**Assignment**: Exactly as they appear, set down all the lines of the material.

**Provided records**:
----

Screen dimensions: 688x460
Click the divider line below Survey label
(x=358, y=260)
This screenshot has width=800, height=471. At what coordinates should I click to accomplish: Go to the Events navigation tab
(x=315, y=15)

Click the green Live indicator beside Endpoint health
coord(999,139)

----

**Solution for this problem**:
Screen dimensions: 688x460
Click the divider line below Survey label
(x=358, y=260)
This screenshot has width=800, height=471. At what coordinates should I click to accomplish: Go to the Events navigation tab
(x=315, y=15)

Click the green Live indicator beside Endpoint health
coord(999,139)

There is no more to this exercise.